Objective: To delineate the role of gonadotropins in pathways of male androgen biosynthesis and to thereby better define the gonadal and adrenal contribution to the circulating steroid hormone pool.
Patients and Methods: In 25 males with CHH, serum steroid hormone profiles (specifically precursors of testosterone and its metabolites) were analyzed, using liquid chromatography-tandem mass spectrometry (LC-MS/MS), once, while patients were undergoing hCG/rFSH treatment and again, while on testosterone replacement. Data were compared to those of healthy controls (matched for age, BMI and serum testosterone).
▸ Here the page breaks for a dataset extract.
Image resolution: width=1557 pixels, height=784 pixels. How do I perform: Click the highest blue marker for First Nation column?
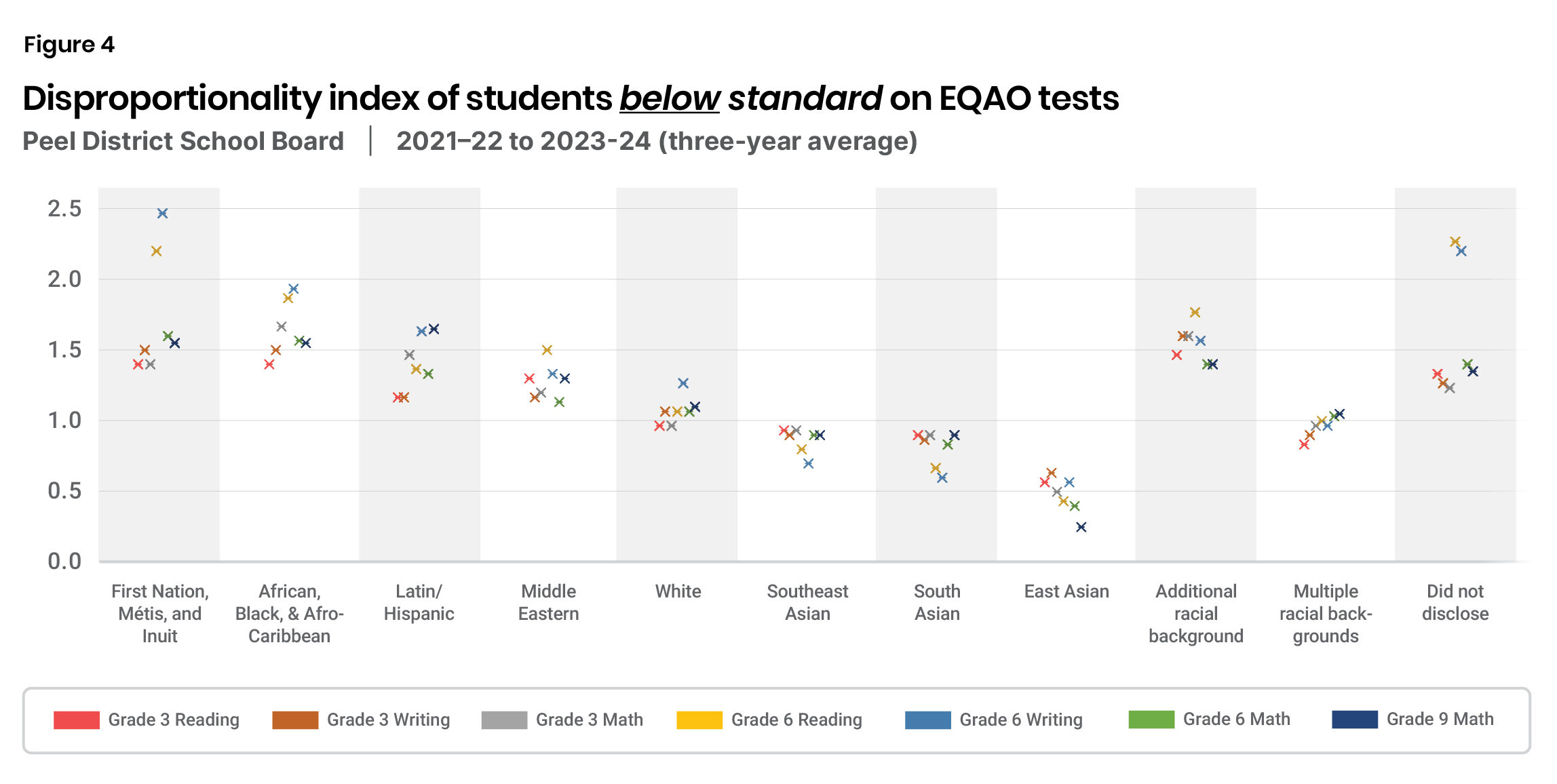(162, 214)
Results: On replacement with testosterone, decreased levels of progesterone, 17-hydroxy-progesterone (17-OHP) (Δ4 classic pathway of androgen biosynthesis) and androstenediol (alternative pathway of testosterone synthesis), and mildly decreased levels of androstenedione and were observed, as compared to controls. The backdoor steroid pathway for DHT synthesis, represented by androstanediol, was increased. Serum levels of DHEAS, DHT, E2 and 11-oxygenated C19 androgens (11-keto-A4 11-keto-T, 11-keto-DHT) were comparable to those of controls.
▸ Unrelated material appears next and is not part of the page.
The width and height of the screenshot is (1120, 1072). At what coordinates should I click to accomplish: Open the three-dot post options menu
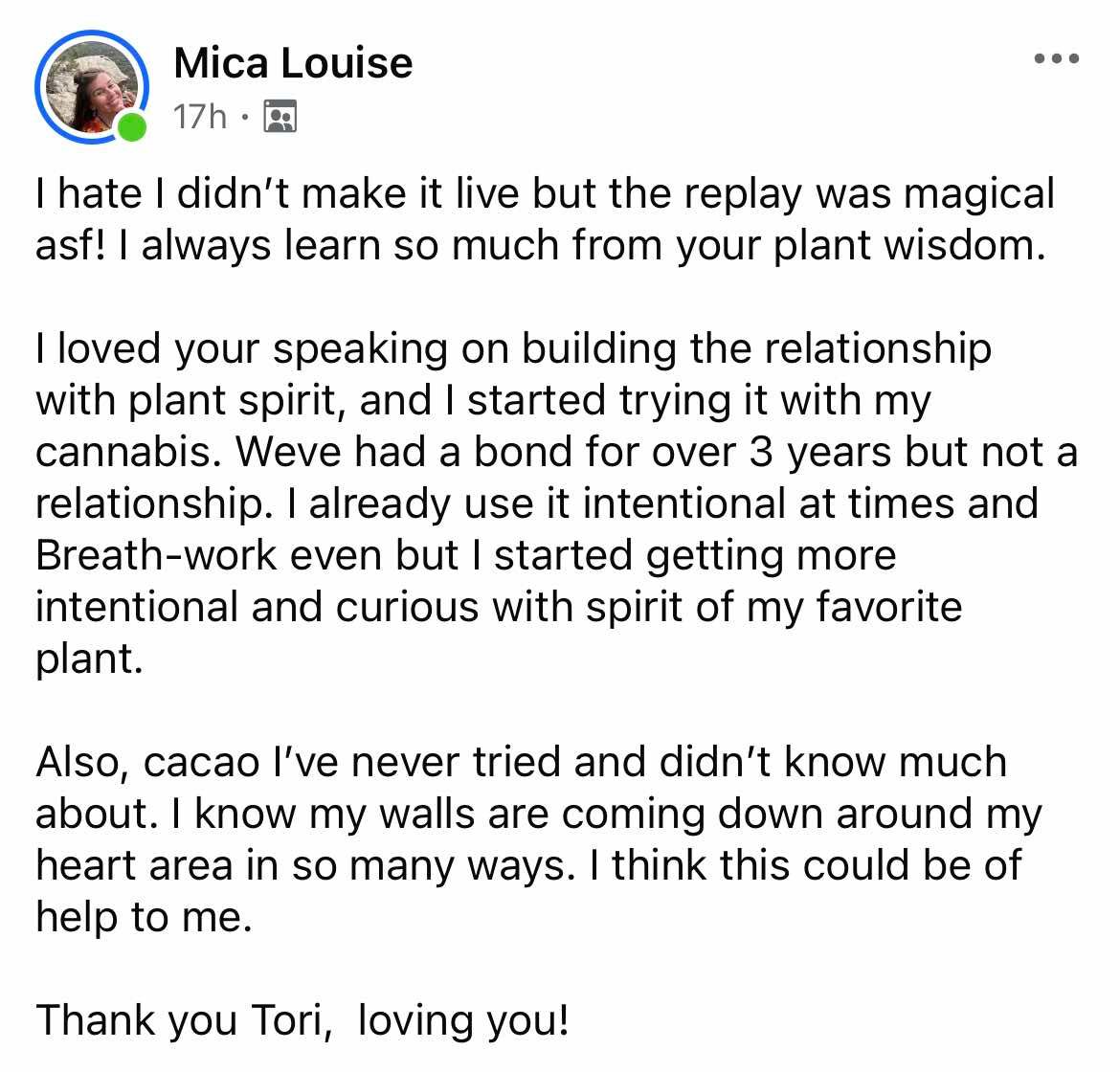1057,58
On hCG/rFSH replacement, classic Δ4 pathway hormones were normal, including 17-OHP, androstenedione, DHT, and progesterone (near-normal), as well as the Δ5 hormone DHEAS, the alternative T pathway steroid androstenediol and all above-mentioned 11-oxygenated C19 androgens. Androstanediol (backdoor DHT pathway) and E2 were increased.
Conclusions: In males with CHH, a replacement with hCG/rFSH mimics physiologic steroid hormone profiles better than a substitution with testosterone. Gonadotropins induce Δ4 classic pathway steroid production via 17-OHP and androstenedione and co-activate the alternative pathway of T biosynthesis via androstenediol. The backdoor pathway of DHT and synthesis of 11-oxygenated C19 steroids and DHEAS are activated independently of gonadotropins. The documented differences in steroid profiles may cause differential steroid hormone-mediated gene expression patterns in target tissues and may thus have consequences for long term male health.